Дерзкая ухмылка вернулась, и Сорча неторопливо отошла, чтобы взять свой кинжал. Покачивание ее бедер притягивало его взгляд, гипнотический ритм заставлял забыть, что он может снять тунику.
В груди сжалось, и на него нахлынуло ощущение, мало чем отличающееся от прежней ярости берсерка. Но это был не гнев, не ярость и даже не простая похоть. Сладкое и густое, как сироп, тепло разлилось по нему, мягкое, как кончики пальцев. Кончики ее пальцев.
Зная Сорчу всего несколько дней, Орек уже был так… привязан к ней.

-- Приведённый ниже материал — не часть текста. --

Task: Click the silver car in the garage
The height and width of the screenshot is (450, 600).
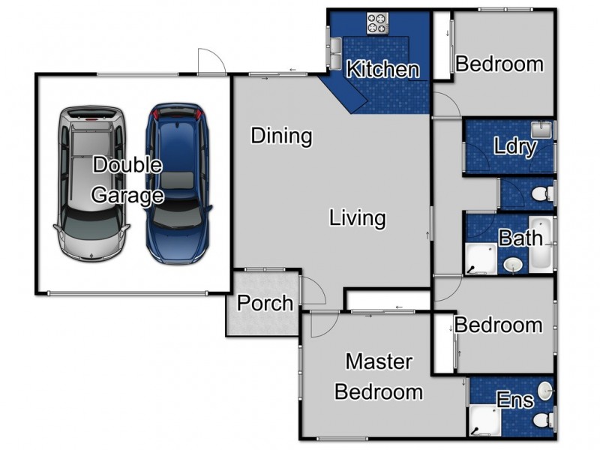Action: pos(91,184)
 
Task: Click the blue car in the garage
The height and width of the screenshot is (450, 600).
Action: pos(178,184)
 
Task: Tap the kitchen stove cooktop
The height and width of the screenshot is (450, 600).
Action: pos(378,23)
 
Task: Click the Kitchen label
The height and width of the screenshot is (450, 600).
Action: pos(382,69)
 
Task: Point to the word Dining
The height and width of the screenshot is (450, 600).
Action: pos(282,136)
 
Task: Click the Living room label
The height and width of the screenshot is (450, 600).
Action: pos(358,218)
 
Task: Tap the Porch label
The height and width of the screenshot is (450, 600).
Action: pos(266,303)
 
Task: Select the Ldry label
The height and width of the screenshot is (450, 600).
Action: pos(515,146)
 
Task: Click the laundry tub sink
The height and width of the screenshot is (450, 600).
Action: pos(542,130)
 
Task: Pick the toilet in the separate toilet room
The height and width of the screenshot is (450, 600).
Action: pos(542,194)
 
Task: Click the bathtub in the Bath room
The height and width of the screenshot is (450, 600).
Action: pos(541,244)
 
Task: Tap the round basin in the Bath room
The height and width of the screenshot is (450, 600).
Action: pos(513,265)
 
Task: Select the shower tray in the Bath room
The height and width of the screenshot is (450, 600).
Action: pos(481,259)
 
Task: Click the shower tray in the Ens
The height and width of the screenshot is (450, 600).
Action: pos(484,421)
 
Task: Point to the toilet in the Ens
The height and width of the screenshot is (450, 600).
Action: pos(543,419)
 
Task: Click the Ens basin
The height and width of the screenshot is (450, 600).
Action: pos(545,391)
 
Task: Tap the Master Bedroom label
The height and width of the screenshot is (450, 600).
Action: pos(379,377)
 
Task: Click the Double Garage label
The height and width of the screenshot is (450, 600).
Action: pos(128,180)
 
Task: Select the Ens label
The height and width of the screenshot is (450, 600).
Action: pos(515,400)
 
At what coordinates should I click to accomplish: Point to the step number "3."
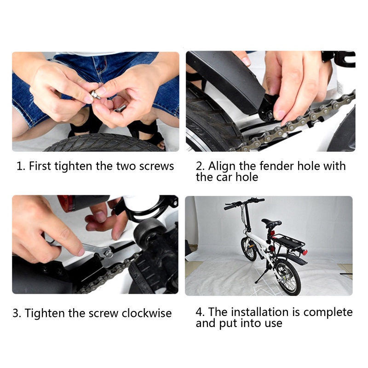click(17, 314)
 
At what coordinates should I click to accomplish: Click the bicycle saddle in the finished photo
click(272, 222)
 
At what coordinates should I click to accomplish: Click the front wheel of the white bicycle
click(248, 249)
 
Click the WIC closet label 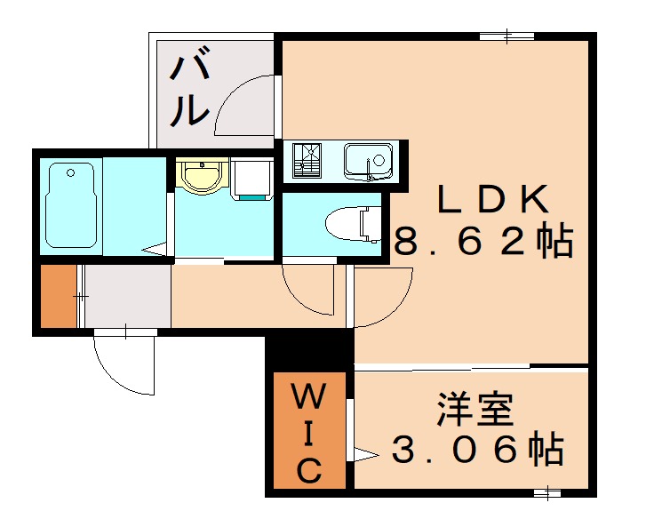308,433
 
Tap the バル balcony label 189,91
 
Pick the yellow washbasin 202,174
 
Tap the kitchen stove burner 308,160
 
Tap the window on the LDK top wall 507,36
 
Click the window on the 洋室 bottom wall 548,491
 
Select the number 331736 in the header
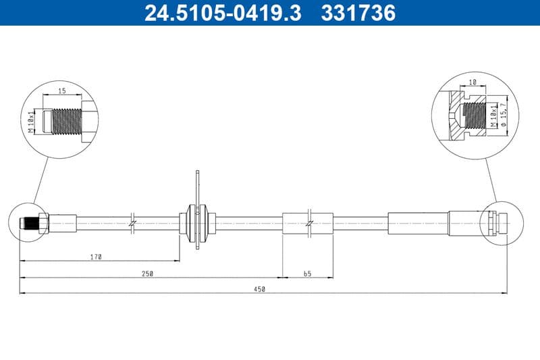[x=360, y=13]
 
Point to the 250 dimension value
[x=148, y=274]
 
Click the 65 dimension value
[x=307, y=274]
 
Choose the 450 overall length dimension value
[x=260, y=289]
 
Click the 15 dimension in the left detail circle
[x=61, y=90]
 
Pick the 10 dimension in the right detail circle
[x=473, y=82]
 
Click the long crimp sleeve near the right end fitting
[x=418, y=222]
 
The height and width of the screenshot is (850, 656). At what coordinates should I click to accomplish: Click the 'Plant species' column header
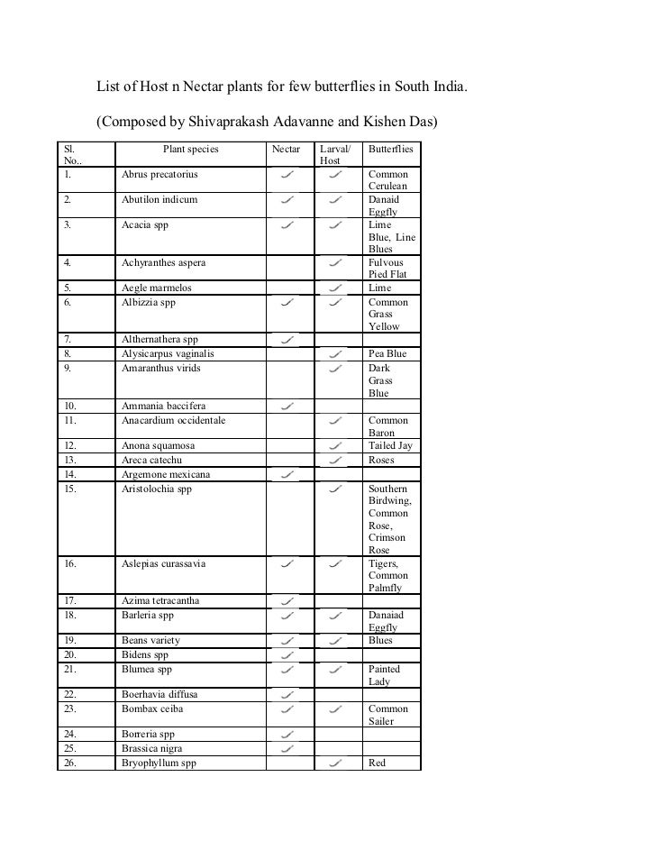coord(190,148)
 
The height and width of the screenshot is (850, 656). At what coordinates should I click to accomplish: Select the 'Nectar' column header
coord(287,148)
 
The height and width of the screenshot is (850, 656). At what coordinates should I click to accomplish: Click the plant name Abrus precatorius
coord(159,173)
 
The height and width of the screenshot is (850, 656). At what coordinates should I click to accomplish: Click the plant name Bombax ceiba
coord(150,709)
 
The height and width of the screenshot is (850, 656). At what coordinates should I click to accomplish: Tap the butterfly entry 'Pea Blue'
coord(387,354)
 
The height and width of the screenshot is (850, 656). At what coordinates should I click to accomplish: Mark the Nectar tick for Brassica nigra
coord(288,749)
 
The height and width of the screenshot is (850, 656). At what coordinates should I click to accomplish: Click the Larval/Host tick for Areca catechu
coord(336,461)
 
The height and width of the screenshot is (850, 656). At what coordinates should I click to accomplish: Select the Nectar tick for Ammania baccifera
coord(288,407)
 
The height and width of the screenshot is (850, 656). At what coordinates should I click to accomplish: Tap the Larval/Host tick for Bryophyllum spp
coord(336,763)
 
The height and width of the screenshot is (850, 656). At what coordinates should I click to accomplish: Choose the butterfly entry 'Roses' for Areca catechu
coord(381,460)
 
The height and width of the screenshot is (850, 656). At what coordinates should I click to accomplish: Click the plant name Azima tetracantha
coord(160,601)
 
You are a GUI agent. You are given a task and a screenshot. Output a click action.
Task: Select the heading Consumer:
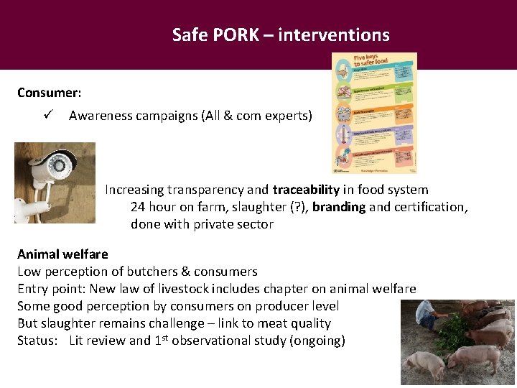point(49,93)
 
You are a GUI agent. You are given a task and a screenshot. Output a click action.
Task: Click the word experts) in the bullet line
point(288,115)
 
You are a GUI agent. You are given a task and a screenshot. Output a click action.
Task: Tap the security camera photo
point(55,183)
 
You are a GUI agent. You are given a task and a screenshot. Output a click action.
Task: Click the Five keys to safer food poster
point(374,113)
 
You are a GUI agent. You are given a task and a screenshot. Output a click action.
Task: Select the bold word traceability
point(306,190)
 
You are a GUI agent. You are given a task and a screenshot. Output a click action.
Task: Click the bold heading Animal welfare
point(62,254)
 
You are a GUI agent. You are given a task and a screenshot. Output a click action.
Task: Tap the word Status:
point(38,341)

Он даже не мог высмеять себя за то, что чувствовал себя глупым волчонком, следовавшим за ней по пятам, горя желанием увидеть, что принесут их уроки.
Орек все еще был шокирован тем, что она обратилась с подобной просьбой, и пока она не заговорила об этом сегодня утром и не начала готовиться, он не совсем верил в то, что она говорила серьезно.
Но когда она приняла боевую стойку, готовая начать, он снова был поражен, обнаружив, что она настроена серьезно.
Им действительно не следовало задерживаться, следовало продолжать свой путь и постараться оторваться от всех, кто следует за ними, кого-то похуже. Орек, однако, постепенно начинал понимать, что он ни в чем не может ей отказать.
Он не смог сдержать легкой усмешки, увидев ее позу. Уперев руки в бедра, он преодолел расстояние между ними несколькими широкими шагами.
Его ноздри раздулись, когда ее зрачки расширились, и он подумал, что ему померещился ее вздох и легкий румянец, когда на нее упала его тень.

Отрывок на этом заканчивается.